舞花の後釜ならAV女優で充分。しかも濡れ場の演技なら向こうの方がプロじゃん?

舞花はいつ辞めてもらっても相手役の俺としては一向に構わないけどね?

この手は中途半端な追い払い方じゃ無理だから、俺、トコトンいくよ?

蔑んだ視線を思いっきり向けて舞花を見ると、舞花はソファから急に立ち上がった。

握りしめていた舞花の大きなバックが当たり、お茶のグラスが倒れる音がする──


お──帰るかな?

楠木さん間に合いそうもないな…

悠長に考えを巡らす俺の前で舞花は唇を震わせている。

「……すきって…」

「……?」

「すきって言ってくれたのも嘘なんだよねっ……」

「………ああ、あれね」

「嘘なの?…っ…」

「恋人同士でセックスするなら普通に言うだろ?あの時は俺、舞花の恋人役だったし…」

「…っ…──」

「今は同じ事務所の後輩。ただそれだけ…」

「………っ」

「おわかり?」

「でもっ…」

「なに、“でもっ”て?」

「でもあたしっ忘れられなっ……」

「………」

うわあ… 

やめてくれ…っ

頼むから身を退けよっ


「無理だからっ!…」

思わず必死に拒否してしまった。



ポロポロ涙を流し始めた舞花に苛立つ──

どうでもいい女だとなんで男ってこうも無下にできるんだろうか──

ただ、正直な話。舞花との恋人ゴッコは案外楽しかった。

仕事ではない配役だったお陰で気楽に演じて遊べたし、グラビアガールなだけに、抱くにはイイ躰をしてたし…

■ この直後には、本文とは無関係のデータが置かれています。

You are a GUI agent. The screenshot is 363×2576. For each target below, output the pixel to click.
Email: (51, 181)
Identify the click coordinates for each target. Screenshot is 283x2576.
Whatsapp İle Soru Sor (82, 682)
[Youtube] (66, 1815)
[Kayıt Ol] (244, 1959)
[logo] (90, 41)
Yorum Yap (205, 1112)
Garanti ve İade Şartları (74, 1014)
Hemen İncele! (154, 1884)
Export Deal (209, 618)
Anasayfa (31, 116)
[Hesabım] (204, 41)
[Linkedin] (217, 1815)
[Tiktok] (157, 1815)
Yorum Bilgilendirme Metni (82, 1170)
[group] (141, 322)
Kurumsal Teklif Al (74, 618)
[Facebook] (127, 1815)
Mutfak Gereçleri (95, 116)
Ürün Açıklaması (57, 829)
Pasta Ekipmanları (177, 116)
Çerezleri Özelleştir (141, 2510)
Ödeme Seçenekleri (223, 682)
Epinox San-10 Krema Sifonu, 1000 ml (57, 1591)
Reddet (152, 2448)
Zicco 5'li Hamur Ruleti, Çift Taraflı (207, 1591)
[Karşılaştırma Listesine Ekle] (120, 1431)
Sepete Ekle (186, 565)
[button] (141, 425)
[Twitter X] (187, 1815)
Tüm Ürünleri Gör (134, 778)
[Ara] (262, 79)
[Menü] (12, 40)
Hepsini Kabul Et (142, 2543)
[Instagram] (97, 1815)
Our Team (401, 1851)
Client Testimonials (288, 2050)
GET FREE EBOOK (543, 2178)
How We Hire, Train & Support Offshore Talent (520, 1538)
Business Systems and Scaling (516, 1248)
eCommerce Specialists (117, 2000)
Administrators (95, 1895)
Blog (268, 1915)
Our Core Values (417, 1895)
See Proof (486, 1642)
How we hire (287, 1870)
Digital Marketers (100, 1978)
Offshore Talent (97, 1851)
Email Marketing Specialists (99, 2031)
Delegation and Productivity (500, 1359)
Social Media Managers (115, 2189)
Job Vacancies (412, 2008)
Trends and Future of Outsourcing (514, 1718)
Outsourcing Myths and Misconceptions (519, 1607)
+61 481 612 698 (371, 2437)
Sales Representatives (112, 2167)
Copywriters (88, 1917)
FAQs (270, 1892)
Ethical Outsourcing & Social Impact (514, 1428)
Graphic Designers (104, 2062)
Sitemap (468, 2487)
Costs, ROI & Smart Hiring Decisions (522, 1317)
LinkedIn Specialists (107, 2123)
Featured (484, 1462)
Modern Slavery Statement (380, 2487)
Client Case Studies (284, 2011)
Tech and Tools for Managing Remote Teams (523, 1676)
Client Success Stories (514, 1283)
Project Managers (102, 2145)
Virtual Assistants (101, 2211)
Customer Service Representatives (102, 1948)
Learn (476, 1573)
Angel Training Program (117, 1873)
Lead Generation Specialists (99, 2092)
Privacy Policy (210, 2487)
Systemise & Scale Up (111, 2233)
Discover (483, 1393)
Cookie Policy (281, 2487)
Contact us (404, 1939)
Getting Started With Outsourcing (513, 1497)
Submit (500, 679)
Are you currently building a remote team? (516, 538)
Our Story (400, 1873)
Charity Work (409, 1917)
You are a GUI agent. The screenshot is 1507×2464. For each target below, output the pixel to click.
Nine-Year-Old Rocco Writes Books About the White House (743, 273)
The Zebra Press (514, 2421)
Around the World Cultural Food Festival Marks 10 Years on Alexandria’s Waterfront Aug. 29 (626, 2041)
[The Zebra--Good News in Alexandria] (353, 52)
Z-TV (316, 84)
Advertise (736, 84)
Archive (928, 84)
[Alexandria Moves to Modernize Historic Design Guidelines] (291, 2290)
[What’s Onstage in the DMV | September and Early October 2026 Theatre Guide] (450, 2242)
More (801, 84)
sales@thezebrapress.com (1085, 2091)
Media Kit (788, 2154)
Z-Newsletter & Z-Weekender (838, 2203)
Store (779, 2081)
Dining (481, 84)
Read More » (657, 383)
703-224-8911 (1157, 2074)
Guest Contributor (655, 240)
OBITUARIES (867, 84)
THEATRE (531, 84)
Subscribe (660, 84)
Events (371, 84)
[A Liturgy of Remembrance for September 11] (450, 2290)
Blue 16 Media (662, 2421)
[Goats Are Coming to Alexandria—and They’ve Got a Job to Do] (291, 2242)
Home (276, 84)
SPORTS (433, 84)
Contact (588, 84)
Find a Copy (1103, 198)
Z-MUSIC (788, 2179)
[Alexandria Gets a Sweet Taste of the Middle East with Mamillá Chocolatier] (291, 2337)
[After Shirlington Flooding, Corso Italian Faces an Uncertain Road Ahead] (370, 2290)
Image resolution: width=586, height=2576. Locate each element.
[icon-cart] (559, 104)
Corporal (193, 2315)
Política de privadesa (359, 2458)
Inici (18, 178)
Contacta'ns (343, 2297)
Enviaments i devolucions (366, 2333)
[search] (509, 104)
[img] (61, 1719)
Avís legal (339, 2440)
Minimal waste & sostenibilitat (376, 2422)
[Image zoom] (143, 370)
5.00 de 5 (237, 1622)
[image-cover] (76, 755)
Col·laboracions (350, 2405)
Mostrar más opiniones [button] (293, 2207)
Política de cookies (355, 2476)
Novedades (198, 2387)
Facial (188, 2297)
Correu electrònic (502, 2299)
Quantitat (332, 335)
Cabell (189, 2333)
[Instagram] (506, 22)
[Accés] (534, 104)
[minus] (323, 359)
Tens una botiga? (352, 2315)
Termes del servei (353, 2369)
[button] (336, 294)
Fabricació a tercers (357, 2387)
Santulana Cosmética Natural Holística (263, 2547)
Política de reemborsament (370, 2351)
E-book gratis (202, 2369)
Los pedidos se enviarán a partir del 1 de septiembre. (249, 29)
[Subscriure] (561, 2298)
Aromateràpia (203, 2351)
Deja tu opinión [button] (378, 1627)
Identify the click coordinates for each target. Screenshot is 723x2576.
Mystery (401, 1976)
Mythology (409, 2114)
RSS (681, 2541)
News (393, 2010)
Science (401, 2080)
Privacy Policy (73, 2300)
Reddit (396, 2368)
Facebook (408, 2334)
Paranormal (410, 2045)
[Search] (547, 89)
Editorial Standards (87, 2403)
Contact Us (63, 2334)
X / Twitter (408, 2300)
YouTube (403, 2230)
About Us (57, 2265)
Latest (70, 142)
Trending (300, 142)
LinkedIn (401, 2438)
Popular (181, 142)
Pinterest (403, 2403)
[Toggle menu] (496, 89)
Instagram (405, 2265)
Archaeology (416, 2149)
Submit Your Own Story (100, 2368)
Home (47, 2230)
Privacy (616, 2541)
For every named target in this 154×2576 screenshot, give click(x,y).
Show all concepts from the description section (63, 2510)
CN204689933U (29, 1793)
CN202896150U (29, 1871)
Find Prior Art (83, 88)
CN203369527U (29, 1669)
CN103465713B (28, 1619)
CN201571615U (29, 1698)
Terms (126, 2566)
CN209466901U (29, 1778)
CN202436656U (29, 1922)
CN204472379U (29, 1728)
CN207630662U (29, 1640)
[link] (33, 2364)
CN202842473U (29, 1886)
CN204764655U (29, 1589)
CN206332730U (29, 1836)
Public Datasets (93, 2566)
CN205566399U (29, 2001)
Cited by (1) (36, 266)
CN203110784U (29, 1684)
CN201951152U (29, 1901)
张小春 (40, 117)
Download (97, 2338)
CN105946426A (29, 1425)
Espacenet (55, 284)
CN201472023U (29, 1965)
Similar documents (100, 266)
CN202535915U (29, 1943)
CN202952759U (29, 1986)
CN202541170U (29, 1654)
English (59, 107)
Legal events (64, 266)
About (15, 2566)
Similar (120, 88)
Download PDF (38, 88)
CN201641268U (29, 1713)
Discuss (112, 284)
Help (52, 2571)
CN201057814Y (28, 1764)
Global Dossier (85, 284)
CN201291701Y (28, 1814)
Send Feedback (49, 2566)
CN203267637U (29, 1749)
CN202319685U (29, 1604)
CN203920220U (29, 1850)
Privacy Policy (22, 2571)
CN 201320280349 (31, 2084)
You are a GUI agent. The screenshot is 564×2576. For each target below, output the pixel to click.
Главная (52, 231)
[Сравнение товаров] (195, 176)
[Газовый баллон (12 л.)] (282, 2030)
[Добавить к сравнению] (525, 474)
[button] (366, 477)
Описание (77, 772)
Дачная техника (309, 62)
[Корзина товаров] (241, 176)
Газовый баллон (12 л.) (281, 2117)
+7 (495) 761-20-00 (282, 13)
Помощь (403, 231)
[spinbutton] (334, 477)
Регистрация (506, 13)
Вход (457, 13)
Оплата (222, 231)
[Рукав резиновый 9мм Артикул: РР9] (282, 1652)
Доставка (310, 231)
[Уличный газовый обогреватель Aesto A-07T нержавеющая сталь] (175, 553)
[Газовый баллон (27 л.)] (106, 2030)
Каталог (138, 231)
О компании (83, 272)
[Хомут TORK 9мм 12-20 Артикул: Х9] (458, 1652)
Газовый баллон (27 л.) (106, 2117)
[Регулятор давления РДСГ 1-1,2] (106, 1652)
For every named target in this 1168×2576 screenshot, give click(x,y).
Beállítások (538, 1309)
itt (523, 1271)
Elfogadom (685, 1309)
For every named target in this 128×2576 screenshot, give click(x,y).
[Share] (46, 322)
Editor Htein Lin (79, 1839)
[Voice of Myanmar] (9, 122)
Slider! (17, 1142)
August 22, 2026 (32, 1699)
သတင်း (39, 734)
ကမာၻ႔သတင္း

二週間と言わず多少この関係を続けてもいいと内心は思いもしてたし……


でも、


俺、見つけちゃったから──



どうしようもなく愛しいって想える大事な人──


見つけちゃったからさ…



あの人以外、俺には要らないわけだ──


「ごめんな舞花。とっくに恋人ゴッコ終わってるから」

俺は倒れたグラスを起こして舞花を見る。

ソファから立ち上がったままの舞花はゆっくりと俺の横を素通りすると玄関に足の向きをかえた。

「──…っ…な!?」

諦めたか、とホッと一息した瞬間、舞花はすれ違い様に抱き付いてきた。